Determine whether an integer is a palindrome. Do this without extra space.
Some hints:
Could negative integers be palindromes? (ie, -1)
If you are thinking of converting the integer to string, note the restriction of using extra space.
You could also try reversing an integer. However, if you have solved the problem “Reverse Integer”, you know that the reversed integer might overflow. How would you handle such case?

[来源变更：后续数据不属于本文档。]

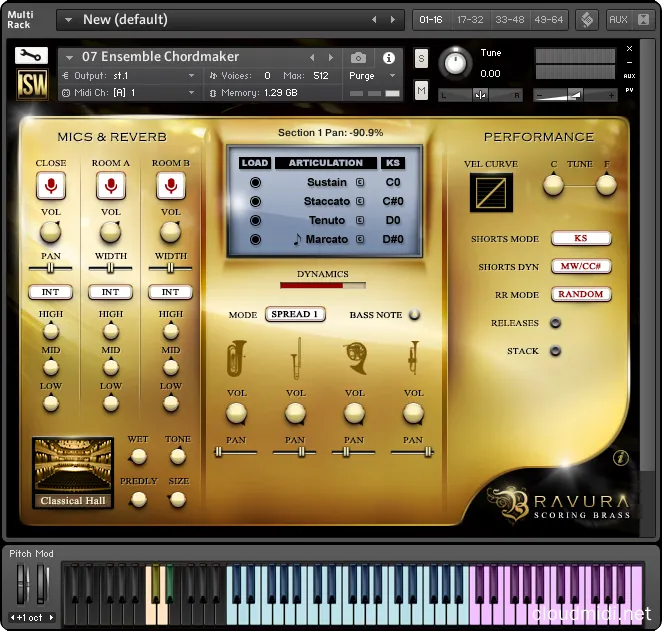Image resolution: width=662 pixels, height=631 pixels.
Task: Adjust the ROOM A width slider
Action: point(111,269)
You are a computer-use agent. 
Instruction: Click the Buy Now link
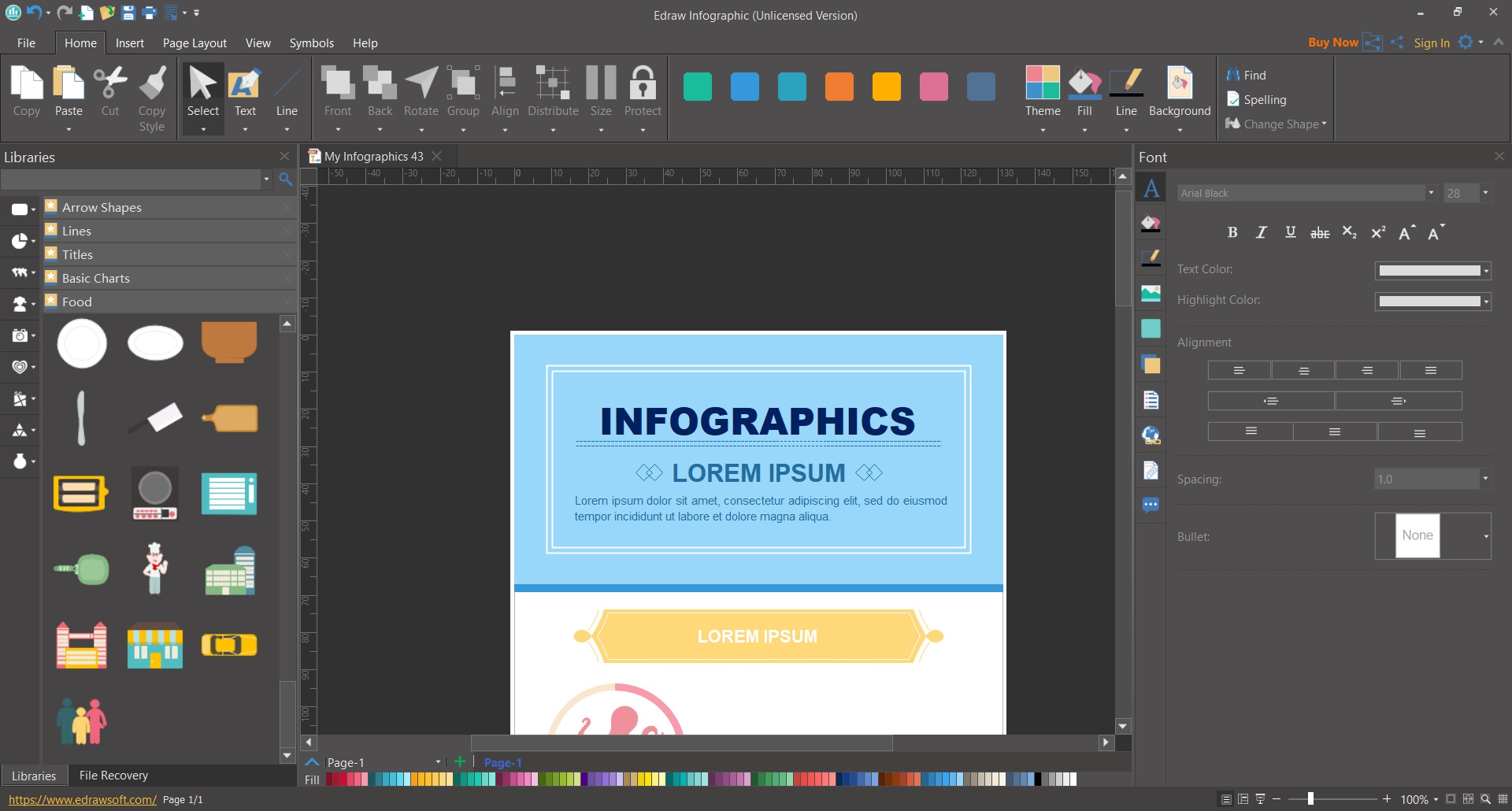pos(1332,43)
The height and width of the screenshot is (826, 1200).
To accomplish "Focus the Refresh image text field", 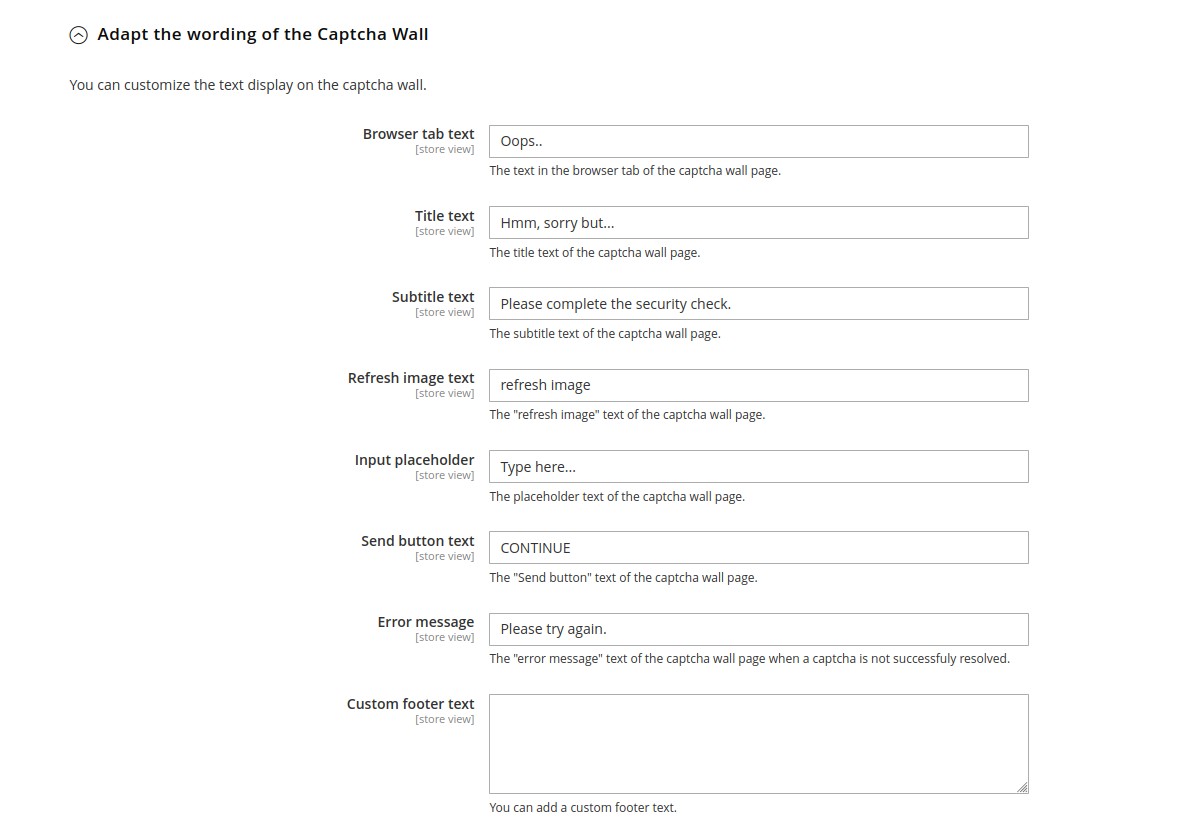I will point(757,385).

There is a more generic way of solving this problem.
方法一
解题思路:
转换为字符, 然后依次进行前后对比即可
代码实现:
private boolean isPalindrome(int x) {
//负数为非回文串
if (x < 0){
return false;
}
//数值转换为字符串
String string = String.valueOf(x);
for (int i = 0; i <= string.length()/2; i++) {
if (string.charAt(i) != string.charAt(string.length()-1-i)) return false;
}
return true;
}
方法二
解题思路:
将数值倒置, 判断倒置后是否还相等
代码实现:
private boolean isPalindrome(int x){
//负数为非回文串
if (x < 0){
return false;
}
int temp = 0, x1 = x;
while (x != 0){
//回文串倒置后相等,如果倒置出现溢出,说明为非回文串
if (Integer.MAX_VALUE / 10 < temp || (Integer.MAX_VALUE / 10 == temp && Integer.MAX_VALUE % 10 < x % 10)){
return false;
}
temp = temp * 10 + x % 10;
x /=10;
}
if (temp == x1){
return true;
}else {
return false;
}
}
总结
无论多简单的问题, 都要在写代码前思考好需要考虑的点, 充分考虑各种可能存在的情况, 比如本题中要考虑正负数和是否溢出等情况.